Paul Manafort (Photo by Elsa/Getty Images)

I first heard the news from gleeful friends whom I ran into downtown around noon. This morning, President Donald Trump’s former campaign manager, Paul Manafort, was convicted of eight felonies. The corruption charges should mean he will now spend the rest of his life in prison, unless Trump pardons him. That could happen. After Manafort’s verdicts were announced, Trump made a point of calling the crook “a good man” and calling his conviction “a disgrace.”

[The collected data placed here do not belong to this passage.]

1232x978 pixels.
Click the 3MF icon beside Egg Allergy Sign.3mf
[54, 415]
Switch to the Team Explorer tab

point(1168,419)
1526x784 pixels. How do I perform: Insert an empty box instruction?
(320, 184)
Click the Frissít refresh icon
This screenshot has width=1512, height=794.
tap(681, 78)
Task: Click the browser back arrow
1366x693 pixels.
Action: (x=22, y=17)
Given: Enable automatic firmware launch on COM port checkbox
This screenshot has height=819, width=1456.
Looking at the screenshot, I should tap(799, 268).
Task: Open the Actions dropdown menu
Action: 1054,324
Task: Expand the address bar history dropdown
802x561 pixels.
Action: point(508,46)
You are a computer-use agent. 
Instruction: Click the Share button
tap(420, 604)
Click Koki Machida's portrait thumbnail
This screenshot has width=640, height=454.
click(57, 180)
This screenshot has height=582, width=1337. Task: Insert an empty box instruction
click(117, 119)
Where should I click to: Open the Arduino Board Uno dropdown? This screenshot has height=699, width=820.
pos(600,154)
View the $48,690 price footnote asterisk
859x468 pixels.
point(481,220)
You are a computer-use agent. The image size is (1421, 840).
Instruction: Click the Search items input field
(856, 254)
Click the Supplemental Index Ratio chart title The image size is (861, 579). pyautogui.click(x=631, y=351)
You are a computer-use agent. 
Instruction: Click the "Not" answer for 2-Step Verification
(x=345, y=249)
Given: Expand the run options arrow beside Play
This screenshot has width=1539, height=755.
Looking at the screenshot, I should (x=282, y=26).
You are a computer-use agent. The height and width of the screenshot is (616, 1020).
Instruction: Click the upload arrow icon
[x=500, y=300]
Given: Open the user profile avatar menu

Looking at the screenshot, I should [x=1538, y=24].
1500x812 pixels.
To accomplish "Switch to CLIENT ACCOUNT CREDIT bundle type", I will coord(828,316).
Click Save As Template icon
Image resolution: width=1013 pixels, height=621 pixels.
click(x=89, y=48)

Equally significant, Trump’s former lawyer Michael Cohen in another courtroom pled guilty to eight felonies, including tax fraud, false statements to a bank, and campaign finance violations on behalf of Trump. Cohen, you’ll recall, is the bag man who paid off porn star Stormy Daniels and former Playboy playmate Karen McDougal before the 2016 election to keep quiet about Trump’s exta-marital affairs with them. Cohen has apparently now agreed to provide information to help the Justice Department’s investigation of the President’s repeated wrongdoing.

Cohen wasn’t the only one singing. A dark-eyed junco on my deck sang when he began eating his supper.

Lynn and I scatter birdseed on the deck railings a couple of times a day for all the jays, doves, crows, towhees, juncos, sparrows, finches, chickadees, quail and more that stop by on a regular basis.

A scrub jay drops by Mitchell cabin for his dinner. Like the junco, he is for me a symbol of a tranquil world away from national politics.

Meanwhile, a roof rat helps himself to the birds’ seed and the birds’ bath. 

The junco is a bit wary of the rat but doesn’t stop pecking up seed.

Dining on the deck along with the birds and rats, are raccoons. They too avail themselves of the birds’ bath. And like some birds, they don’t hesitate to bathe in the water they’re drinking.

Even without the general schadenfreude over the Trump team’s starting to get its comeuppance, my home and animal friends would have seemed especially cheerful today.